A group of patent lawyers in Washington said at a panel discussion today that Congress should solve the problem that patent trolls pose to innovation, and urged legislators to pass the SHIELD Act to protect American companies from meritless lawsuits.
Organized by the Computer & Communications Industry Association, the event was held on Capitol Hill a day after representatives Peter de Fazio (D-Ore.) and Jason Chaffetz (R-Utah) introduced a bill to force patent trolls, more formally known as non-practicing entities, to take financial responsibility for what their many critics say are their frivolous lawsuits. According to a recent Boston University study, trolls cost operating companies $29 billion in direct costs in 2011.
"The dramatic rise in abusive patent litigation…imposes significant costs on American businesses, threatens innovation, and is ultimately detrimental to economic growth,” said Senator Mike Lee (R-Utah) at the event.
Much of this burden falls on small and medium-sized companies. The same study found that 82 percent of the defendants in such suits had less than $100 million in revenue. Seth Brown, the head of litigation at LivingSocial, a company started in a Georgetown apartment which now employs over 4,000 people worldwide, said they are still in a start-up mode and have experienced the "pernicious" effects of patent trolls.
Unlike last year's version of the SHIELD Act, this year's bill applies to all types of patents. If a troll decides to bring a patent case and loses, it will be its responsibility to pay all associated costs and attorneys' fees. Independent investors, businesses and universities would not be required to pay the opposing party's fees in a lawsuit even if they lose.

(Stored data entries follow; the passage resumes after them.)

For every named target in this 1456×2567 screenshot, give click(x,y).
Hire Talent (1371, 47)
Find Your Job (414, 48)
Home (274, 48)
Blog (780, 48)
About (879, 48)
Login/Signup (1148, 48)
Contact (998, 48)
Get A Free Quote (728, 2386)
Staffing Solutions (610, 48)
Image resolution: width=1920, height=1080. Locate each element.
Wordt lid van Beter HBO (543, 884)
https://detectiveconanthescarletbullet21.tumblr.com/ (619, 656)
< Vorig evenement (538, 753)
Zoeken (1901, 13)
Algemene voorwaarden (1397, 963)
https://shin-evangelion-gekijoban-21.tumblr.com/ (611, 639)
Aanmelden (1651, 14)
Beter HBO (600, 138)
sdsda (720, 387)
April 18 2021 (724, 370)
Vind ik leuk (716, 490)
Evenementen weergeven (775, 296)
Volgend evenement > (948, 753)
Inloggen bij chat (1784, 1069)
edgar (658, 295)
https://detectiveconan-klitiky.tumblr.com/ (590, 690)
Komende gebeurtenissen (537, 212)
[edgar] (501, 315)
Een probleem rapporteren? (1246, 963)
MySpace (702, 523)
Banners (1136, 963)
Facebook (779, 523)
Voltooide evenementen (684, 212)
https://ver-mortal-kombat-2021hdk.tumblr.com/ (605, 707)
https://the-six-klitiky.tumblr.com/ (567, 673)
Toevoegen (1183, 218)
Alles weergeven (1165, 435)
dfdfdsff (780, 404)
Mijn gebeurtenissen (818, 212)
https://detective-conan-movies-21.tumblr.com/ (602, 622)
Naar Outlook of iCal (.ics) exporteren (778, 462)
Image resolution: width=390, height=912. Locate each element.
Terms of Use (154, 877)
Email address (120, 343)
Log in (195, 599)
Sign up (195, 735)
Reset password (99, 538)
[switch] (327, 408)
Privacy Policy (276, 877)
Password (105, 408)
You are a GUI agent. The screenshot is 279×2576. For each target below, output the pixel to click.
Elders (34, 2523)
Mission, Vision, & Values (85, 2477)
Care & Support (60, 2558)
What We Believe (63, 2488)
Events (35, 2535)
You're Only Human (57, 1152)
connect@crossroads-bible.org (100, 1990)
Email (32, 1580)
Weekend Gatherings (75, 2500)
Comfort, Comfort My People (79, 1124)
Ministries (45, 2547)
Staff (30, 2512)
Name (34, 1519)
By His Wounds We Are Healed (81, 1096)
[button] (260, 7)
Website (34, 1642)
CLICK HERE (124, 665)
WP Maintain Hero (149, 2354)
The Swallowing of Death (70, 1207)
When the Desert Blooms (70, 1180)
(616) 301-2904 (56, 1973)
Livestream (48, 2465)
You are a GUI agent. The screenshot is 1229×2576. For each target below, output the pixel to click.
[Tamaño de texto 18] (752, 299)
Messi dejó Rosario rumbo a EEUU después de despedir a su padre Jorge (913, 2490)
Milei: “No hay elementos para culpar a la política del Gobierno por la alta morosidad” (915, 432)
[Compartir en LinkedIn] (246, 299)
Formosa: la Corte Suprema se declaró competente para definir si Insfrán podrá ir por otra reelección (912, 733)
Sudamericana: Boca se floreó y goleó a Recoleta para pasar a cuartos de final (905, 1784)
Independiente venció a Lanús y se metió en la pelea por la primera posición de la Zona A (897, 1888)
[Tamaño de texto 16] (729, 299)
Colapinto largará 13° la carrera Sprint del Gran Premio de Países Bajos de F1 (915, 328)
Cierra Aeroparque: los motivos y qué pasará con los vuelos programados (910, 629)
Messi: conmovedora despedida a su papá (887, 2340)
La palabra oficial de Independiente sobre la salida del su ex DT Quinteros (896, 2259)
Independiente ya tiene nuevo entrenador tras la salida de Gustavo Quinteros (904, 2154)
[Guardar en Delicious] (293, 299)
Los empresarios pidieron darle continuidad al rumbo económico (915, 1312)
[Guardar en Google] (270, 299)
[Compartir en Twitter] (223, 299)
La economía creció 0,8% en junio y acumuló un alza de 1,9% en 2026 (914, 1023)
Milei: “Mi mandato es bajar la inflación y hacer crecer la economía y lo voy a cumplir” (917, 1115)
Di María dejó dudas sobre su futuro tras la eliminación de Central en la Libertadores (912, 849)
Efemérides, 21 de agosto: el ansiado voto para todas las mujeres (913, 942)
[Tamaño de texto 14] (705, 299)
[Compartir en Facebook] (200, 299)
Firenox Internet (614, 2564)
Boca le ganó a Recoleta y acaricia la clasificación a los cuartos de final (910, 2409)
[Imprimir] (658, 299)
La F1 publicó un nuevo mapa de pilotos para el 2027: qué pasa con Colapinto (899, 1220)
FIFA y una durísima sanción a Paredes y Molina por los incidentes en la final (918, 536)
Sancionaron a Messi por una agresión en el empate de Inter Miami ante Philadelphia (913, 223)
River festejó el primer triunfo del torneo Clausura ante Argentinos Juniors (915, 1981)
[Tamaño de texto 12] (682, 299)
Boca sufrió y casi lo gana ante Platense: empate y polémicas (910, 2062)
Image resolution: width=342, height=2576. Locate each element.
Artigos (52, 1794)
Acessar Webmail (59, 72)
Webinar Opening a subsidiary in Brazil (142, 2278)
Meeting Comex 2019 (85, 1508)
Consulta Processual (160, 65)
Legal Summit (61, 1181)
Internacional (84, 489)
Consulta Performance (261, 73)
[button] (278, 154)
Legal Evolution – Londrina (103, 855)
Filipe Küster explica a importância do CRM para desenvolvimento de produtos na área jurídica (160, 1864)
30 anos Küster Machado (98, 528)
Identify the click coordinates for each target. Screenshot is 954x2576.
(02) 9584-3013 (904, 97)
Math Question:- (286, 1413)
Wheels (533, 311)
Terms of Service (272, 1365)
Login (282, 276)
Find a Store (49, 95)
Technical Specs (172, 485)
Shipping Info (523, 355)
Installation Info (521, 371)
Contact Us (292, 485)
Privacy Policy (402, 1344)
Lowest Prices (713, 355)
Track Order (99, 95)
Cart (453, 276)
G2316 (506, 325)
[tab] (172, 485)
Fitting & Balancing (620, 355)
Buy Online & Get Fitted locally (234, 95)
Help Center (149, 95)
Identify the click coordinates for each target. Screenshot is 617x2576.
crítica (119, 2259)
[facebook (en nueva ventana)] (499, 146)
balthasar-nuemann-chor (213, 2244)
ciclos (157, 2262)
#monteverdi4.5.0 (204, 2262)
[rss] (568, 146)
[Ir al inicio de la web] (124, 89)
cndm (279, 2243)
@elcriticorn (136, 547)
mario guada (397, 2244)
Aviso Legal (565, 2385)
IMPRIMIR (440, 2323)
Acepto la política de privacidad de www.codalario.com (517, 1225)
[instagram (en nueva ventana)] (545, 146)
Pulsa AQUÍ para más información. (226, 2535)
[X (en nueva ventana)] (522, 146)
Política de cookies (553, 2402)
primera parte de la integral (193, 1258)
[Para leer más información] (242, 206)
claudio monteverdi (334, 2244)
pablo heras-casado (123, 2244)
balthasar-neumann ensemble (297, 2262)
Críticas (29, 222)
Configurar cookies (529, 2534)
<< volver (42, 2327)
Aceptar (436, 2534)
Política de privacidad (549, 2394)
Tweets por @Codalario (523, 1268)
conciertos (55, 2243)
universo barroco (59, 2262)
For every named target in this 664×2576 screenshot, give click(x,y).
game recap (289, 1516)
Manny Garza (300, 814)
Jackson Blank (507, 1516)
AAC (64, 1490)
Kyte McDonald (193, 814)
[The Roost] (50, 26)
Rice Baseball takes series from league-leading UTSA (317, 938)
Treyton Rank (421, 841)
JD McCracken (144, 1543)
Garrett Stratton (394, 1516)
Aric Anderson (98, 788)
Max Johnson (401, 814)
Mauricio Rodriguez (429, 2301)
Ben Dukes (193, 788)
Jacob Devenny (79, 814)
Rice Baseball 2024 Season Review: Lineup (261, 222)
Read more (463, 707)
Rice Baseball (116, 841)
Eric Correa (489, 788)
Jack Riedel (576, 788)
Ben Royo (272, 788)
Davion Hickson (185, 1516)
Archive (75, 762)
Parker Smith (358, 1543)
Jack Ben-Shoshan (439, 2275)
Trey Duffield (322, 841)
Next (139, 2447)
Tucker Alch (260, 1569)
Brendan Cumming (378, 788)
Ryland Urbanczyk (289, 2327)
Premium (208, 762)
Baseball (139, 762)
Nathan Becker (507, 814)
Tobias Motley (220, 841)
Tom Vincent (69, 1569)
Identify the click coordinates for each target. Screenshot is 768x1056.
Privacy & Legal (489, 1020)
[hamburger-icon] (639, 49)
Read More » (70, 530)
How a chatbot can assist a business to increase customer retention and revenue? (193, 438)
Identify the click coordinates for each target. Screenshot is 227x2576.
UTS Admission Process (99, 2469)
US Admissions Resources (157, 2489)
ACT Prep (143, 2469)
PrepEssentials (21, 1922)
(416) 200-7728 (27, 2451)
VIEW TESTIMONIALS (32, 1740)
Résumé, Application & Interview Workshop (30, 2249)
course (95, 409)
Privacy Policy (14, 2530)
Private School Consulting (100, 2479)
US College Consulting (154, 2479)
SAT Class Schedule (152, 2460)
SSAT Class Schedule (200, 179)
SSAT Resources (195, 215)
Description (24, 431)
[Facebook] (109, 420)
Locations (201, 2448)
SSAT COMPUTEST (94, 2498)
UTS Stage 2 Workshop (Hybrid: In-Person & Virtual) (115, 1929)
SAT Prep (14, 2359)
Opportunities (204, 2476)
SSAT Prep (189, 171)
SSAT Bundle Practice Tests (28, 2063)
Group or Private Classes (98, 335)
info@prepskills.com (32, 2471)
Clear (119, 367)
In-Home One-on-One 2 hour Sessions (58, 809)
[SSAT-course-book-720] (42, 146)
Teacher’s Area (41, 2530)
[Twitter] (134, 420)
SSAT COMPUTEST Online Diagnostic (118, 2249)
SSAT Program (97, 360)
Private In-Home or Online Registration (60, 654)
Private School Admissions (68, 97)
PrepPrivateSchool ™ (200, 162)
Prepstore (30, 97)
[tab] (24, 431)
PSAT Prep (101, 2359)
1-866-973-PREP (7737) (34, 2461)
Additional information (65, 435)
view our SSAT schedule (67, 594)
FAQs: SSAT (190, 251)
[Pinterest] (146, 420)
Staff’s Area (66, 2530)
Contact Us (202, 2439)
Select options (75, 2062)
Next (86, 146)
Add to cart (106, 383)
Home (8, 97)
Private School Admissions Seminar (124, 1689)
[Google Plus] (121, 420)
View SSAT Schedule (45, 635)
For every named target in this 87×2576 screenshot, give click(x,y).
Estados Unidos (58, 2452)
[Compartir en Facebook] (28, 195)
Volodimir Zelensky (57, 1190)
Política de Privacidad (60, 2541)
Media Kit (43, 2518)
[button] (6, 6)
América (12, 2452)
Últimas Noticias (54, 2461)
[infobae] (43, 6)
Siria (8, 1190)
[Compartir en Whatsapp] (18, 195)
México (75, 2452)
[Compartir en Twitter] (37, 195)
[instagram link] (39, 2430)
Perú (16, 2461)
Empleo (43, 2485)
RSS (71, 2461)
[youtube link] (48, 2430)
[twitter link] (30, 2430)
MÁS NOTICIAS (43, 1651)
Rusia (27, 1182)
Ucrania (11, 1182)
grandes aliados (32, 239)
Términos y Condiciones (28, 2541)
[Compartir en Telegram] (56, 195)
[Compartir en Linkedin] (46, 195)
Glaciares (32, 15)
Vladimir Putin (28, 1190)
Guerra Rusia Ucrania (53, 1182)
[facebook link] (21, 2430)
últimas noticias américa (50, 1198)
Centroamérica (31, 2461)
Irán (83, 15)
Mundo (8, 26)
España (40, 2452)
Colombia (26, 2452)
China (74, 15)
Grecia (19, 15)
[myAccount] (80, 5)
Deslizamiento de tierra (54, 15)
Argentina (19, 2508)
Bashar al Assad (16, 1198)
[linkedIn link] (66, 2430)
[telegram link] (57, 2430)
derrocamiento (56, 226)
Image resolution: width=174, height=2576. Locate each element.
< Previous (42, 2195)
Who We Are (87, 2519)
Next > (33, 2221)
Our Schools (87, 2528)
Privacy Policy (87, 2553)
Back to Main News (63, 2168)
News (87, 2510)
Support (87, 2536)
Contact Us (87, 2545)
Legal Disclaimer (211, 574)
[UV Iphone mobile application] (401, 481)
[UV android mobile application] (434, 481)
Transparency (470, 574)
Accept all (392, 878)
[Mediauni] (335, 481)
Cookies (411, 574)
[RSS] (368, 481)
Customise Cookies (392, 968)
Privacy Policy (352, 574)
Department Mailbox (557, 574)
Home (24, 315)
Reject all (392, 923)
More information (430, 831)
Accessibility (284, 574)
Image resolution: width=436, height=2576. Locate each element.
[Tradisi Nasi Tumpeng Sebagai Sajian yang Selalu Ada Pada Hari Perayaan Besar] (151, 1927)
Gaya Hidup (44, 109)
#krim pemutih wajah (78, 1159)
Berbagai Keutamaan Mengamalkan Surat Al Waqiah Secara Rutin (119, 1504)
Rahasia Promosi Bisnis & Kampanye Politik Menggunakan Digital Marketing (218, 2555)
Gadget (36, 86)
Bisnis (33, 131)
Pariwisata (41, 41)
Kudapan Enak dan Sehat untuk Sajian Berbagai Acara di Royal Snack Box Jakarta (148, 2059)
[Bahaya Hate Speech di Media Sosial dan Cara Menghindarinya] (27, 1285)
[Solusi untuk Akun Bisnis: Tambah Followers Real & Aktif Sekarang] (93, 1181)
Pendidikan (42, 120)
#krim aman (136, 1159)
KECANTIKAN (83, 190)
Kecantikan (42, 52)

Alan Schoenbaum, senior vice president and general counsel at Rackspace, an IT hosting company, said dealing with patent trolls is time consuming, extremely costly, and harms innovation.
Erik Lieberman, regulatory counsel for the Food Marketing Institute, said it is not just "a high-tech issue, but a general business one," citing a supermarket being sued for using clickable menus on its website as an example. "Patent trolls are a huge problem for our industry…costing retailers and wholesalers millions of thousands in legal fees, settlements, and other resources each year."
Edward Goodmann, policy and research manager at EngineAdvocacy, said patent trolls also make entrepreneurs unsure about how to build their business more effectively. "Engineers, developers, people who run startups and entrepreneurs do not understand what really this thing means," he said. "The system is not transparent or understandable to the people building the technology."
Brown, who has litigated patent case in China, said this is just an American problem. "We hear about the Chinese who do not respect patents; that was not my experience at all."
All the panelists, including Julie Samuels, a patent lawyer with the Electronic Frontier Foundation, said patents are often too complicated and too overbroad to be understood.
Samuels said what happens is that startups, companies and individuals who receive demand letters give in and prefer to pay rather than take the risk to engage in a legal battle. "We think they are just paying the trolls to go away because who wants to deal with litigation?" she said.